Male perinatal asphyxia was found to have higher LV mass than their female counterparts as seen in this study (though this was not statistically significant). Gardin et al[35] also corroborated these findings. They noted that gender of the infant is a significant predictor of left ventricular internal diameter in diastole. Besides they also noted that males appear to have larger LV dimensions than females. Goble et al[36] among his subjects also noted that males have an increased LV mass compared to females. Besides, Dai et al[37] on 678 healthy children also showed male predominance. Sørensen et al[38] among three hundred and thirty-four healthy participants, aged 6 years to 23 years also noted that left ventricular hypertrophy was higher in males than females. The higher LV mass in male neonates with perinatal asphyxia compared with their female counterpart may be due to sex difference in myocardial mass and the number of myocytes that was programmed in early life, differential cardiac muscle proliferation with respect to hypertrophy of myocytes during development in males[39].

Using the Sanat criteria for grading severity of perinatal asphyxia, new-borns with severe asphyxia had the lowest mean LV mass compared with those with mild and moderate asphyxia. Severe asphyxia causes severe infarcts and thrombotic lesions on the heart, especially the left ventricle. Transient acute dilatation of the right ventricle, D-shaping of the LV, early changes in ventricular chamber shape and mass, septal flattening and decrease in LV end-diastolic area have been reported in an experimental porcine study[40].
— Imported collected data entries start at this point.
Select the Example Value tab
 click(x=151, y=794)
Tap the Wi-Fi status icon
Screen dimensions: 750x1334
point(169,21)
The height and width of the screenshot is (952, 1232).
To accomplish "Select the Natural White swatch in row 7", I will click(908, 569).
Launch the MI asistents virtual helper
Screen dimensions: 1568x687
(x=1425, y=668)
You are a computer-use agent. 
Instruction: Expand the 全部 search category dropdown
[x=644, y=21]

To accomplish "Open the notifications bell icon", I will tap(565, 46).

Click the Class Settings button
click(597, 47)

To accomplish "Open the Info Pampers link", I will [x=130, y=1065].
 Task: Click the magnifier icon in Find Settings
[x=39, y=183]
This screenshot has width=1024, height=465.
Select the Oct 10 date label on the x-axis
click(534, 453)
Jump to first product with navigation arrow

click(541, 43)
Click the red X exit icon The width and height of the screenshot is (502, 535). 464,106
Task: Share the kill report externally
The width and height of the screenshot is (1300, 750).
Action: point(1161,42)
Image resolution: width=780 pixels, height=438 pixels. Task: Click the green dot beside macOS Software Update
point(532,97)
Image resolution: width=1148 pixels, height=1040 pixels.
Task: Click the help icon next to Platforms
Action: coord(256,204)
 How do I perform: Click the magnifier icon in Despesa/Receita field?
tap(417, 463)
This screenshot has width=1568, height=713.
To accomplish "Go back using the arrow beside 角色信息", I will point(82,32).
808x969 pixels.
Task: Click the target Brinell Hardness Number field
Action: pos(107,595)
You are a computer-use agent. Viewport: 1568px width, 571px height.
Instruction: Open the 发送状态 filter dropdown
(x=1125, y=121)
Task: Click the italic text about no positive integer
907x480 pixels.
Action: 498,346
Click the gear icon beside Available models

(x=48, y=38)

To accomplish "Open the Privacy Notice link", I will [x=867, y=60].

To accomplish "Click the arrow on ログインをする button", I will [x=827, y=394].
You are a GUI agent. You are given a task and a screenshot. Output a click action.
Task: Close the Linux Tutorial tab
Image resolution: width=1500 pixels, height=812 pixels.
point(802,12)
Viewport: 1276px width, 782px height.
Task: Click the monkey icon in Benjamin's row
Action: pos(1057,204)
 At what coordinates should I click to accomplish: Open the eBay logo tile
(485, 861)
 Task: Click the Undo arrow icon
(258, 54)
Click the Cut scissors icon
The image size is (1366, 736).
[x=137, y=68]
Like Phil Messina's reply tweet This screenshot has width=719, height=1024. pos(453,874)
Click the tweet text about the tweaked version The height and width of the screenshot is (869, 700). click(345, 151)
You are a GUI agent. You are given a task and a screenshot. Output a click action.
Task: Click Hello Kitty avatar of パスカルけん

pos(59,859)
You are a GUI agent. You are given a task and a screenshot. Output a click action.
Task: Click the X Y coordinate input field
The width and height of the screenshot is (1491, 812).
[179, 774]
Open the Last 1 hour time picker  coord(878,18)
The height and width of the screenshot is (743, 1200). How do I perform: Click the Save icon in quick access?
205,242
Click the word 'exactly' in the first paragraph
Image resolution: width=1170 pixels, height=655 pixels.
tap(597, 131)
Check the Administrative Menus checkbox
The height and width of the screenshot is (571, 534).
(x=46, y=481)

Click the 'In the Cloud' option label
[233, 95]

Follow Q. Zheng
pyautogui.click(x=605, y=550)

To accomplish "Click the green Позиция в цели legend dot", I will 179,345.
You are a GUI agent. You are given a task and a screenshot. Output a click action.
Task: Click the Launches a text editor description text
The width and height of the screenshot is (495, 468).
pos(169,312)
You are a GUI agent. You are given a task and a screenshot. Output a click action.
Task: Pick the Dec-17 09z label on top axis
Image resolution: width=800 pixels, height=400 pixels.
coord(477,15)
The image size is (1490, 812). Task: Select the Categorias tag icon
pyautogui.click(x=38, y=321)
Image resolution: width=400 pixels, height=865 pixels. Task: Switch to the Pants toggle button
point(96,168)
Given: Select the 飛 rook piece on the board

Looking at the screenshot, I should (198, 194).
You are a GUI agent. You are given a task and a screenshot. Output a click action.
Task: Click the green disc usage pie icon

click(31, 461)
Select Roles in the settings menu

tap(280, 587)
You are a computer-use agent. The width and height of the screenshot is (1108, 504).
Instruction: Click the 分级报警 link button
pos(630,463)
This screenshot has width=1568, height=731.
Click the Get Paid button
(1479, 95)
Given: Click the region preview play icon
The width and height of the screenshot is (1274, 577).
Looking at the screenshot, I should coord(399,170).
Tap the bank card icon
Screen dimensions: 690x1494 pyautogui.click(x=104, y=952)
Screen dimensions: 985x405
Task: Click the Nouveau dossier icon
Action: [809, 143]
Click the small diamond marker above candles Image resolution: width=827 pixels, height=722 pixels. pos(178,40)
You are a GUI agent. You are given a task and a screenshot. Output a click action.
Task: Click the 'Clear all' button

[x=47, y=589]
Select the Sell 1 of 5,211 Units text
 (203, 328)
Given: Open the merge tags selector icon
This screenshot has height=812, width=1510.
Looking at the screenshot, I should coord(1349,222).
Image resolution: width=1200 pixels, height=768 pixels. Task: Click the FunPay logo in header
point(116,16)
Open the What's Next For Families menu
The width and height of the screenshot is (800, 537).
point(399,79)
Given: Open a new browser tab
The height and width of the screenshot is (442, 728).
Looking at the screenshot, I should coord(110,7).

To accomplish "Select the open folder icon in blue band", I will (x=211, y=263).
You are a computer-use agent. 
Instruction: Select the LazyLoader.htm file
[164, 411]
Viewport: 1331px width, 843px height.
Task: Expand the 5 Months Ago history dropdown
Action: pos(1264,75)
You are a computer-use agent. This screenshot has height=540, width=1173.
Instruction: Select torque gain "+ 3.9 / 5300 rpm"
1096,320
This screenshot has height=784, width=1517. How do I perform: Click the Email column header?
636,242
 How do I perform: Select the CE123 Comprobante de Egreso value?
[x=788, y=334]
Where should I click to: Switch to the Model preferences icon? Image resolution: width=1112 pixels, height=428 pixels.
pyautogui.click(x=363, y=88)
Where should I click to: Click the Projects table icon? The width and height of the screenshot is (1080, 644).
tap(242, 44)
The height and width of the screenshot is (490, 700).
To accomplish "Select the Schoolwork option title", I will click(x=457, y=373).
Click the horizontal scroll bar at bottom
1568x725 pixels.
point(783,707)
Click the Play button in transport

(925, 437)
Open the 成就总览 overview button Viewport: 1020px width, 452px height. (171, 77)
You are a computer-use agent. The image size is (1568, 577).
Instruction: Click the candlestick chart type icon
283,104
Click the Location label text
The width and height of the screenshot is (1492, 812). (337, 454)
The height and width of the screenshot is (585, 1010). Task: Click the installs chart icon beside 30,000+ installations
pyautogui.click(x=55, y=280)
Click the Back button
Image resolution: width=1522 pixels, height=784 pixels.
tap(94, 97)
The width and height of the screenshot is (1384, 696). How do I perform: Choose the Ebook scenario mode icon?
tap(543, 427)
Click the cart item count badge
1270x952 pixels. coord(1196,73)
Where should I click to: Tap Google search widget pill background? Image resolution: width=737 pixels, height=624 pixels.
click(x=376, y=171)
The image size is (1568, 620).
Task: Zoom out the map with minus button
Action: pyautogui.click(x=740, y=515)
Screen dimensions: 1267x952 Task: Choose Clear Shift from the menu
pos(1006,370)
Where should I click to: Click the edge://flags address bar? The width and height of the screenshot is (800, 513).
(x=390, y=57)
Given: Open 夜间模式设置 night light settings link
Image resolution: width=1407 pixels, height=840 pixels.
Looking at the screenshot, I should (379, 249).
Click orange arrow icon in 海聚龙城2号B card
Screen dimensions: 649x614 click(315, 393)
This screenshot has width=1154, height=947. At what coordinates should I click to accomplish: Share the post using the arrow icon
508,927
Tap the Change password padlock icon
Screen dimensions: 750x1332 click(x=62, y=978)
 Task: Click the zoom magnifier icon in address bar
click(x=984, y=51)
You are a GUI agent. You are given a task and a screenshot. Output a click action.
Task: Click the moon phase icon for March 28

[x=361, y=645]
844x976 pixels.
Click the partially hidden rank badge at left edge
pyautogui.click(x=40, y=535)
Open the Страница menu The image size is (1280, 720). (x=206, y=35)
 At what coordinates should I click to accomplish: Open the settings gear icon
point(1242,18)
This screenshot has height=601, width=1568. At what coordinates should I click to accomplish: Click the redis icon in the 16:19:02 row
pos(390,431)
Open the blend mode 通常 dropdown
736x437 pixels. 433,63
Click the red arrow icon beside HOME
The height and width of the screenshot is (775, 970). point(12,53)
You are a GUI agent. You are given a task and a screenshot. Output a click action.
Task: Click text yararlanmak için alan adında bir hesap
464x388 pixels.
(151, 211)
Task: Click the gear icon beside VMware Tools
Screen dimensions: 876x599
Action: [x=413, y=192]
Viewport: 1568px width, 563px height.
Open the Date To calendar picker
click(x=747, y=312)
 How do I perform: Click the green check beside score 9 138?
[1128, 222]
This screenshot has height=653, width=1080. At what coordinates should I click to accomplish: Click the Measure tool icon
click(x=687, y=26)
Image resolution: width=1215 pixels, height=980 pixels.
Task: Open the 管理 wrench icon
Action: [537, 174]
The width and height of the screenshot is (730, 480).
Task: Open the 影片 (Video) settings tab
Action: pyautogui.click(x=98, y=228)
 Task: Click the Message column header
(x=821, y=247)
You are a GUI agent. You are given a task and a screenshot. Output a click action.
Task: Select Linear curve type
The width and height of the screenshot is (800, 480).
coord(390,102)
The majority of mothers (61.9%) delivered perinatal asphyxia whose LV mass were smaller than control. Antepartum risk factors such as severe maternal hypertensive diseases[41], antepartum haemorrhage[42], less than four antenatal care visits[41-43], prolonged second stage of labour[41-43], home delivery[43], obstructed labour, maternal anaemia and low educational status of the mother have been linked with small LV mass in newborn babies with perinatal asphyxia.

There was no statistical difference when the mean LV mass of babies with perinatal asphyxia delivered by SVD were compared with those delivered by CS. However, a study has described an inverse association between elective caesarean section and birth asphyxia[42]. Kiyani et al[42] reported that perinatal asphyxia occurs in 44.4% of newborn delivered by SVD when comparted to 32.14% seen in babies delivered by caesarean section.

Though the LV mass of new-borns with perinatal asphyxia was larger (8.1 ± 2.5) amongst babies delivered by mothers of the middle socioeconomic class, ANOVA test did not detect any statistical significance when the three classes of social classification were compared. Laitinen et al[43] in a cohort study of 1871 participants, reported that low family socio-economic class was associated with increased LV mass and impaired diastolic function. Measures on cardiovascular disease prevention should include the family environment of the newborn[43].

Limitation of the study

A study design that involve a very large cohort of newborn with perinatal asphyxia drawn from a large sample population may yield a better result. The effect of maternal characteristics (such as maternal weight, obesity, blood pressure and diabetes mellitus) on LV mass were not included in this study. This would make the study worthwhile.

CONCLUSION

This study showed that the LV mass in perinatal asphyxia was significantly lower than those without asphyxia using Pearson correlation variable, the study showed that perinatal asphyxia showed increases of LV mass with gestational age. There was a direct correlation between LV mass and birth weight of neonates with perinatal asphyxia. There is a weak negative correlation between LV mass and maternal age. Early detection of the cardiac disease, appropriate management and sustained reduction of perinatal asphyxia, and improved intrapartum quality of care are key.

ACKNOWLEDGEMENTS

We are grateful to the statistician who did the analysis.